Mining Hollywood movies for technological insights requires that you remember two things. First, movies, like long-term product roadmaps, are both stories. Just don’t get too tied down to the particular details the storyteller chose. The truth and insights you’re after here are in the big picture (pun intended).
Second, look past the moral aspects of the characters in the story. The writer just picked those to make the movie interesting. For our purposes, it doesn’t matter that Skynet is evil and that Eywa is good. We are more interested in what the portrayed sensor-rich network is and what it could do. The former gives its structure, while the latter gives its function. Those two things are what we most want to understand about IoT.
Now, let’s step back from Hollywood for a second and review some facts.
“It’s really hard to stimulate your brain with no [sensation of] light. It’s blanking me. I can feel my brain just not wanting to do anything.” Adam Bloom, sensory deprivation subject in BBC documentary “Total Isolation” (2008) [1]
Without sensory input, the brain has little to do. Imagine yourself without visual, auditory, tactile, olfactory, taste, and other inputs. What is there for your brain to do?
Brains need sensory inputs to work properly. You see from the Adam Bloom quote that, with limited sensory input, some minds just stop. This can be positive. Most psychotherapists think a short period of time in sensory isolation refreshes the brain. But, everyone agrees the senses are important to a functioning brain.

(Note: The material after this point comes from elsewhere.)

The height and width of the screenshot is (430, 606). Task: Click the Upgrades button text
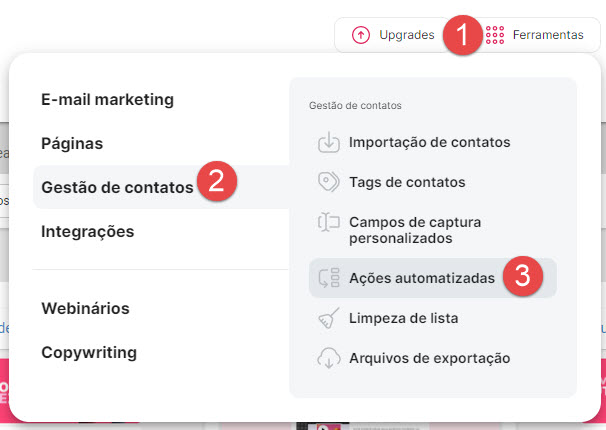tap(407, 35)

But sensors also need processing to be useful. If the light patterns detected by the eye didn’t go to the brain for processing but just terminated, there would be no vision. If the audio signals detected by the ear didn’t go the brain for processing but just terminated, there would be no hearing.
This lesson applies to the technological world as well. If your product includes sensors, it necessarily includes some form of processing. Otherwise, the product is useless.

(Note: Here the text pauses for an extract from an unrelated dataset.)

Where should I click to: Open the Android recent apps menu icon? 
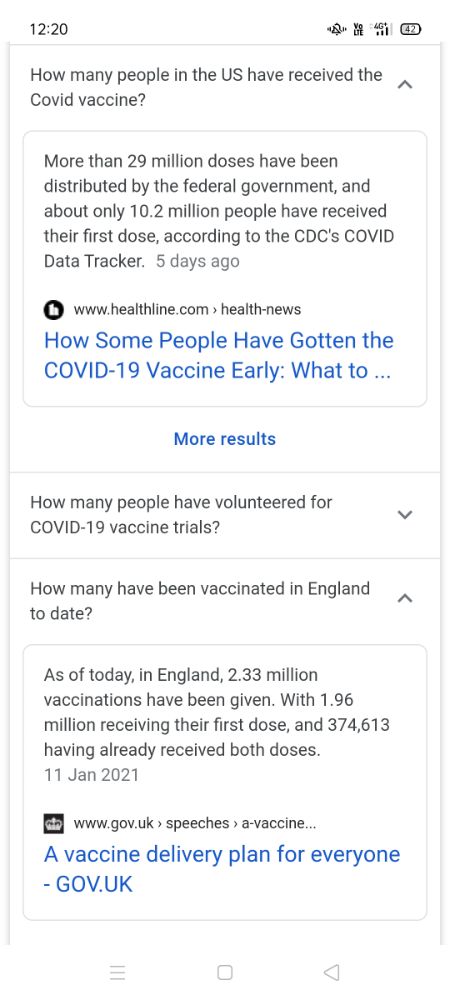(x=117, y=973)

Now with that basic set of comments, let’s grab the popcorn and return to the movies.
Skynet is not just a disembodied disk of facts and Eywa is not just a single tree. No, what makes Skynet and Eywa powerful is that it has, or connects to, sensors everywhere. Those sensors provide real-time information about people, the environment, resources, and so on. Without that real-time data, Skynet is just a database and Eywa is just a single tree.
IoT, like Skynet and Eywa, starts with sensors. In cellphones and tablets alone, we see worldwide annual shipments of over three billion core motion sensors. If you add in other sensor types and other market applications, some observers predict shipments of 100 billion sensors in just a few years. Since sensors don’t immediately wear out, this translates to a world with well over a trillion sensors in use.
Those sensors are networked, at least locally, and increasingly over a wider area than that. Networking is central to Skynet, Eywa and the IoT. As we noted above though, those networked sensors are paired with networked processing.
Each local sensor (or group of sensors) necessarily requires some level of processing. Processing begins with configuration, calibration, sampling, and reading the data. However, in most cases, this processing also includes what is called sensor fusion. Sensor fusion synthesizes improved data and intelligence by viewing the sensor data holistically. The resulting intelligence can be about events, contexts, and more.
Now, notice something interesting. The IoT looks very much like a brain. The local device node resembles a neuron. The networking between the nodes (including higher level processors) resembles the pathways in the brain. Finally, the distributed processing resembles the overall structure and function of the brain. But, in another example of fractal structure, zoom out and you find that human brains and IoT devices network similarly too. In fact, one could easily describe our overall human interactions in IoT terms but I’ll spare you that in this short article.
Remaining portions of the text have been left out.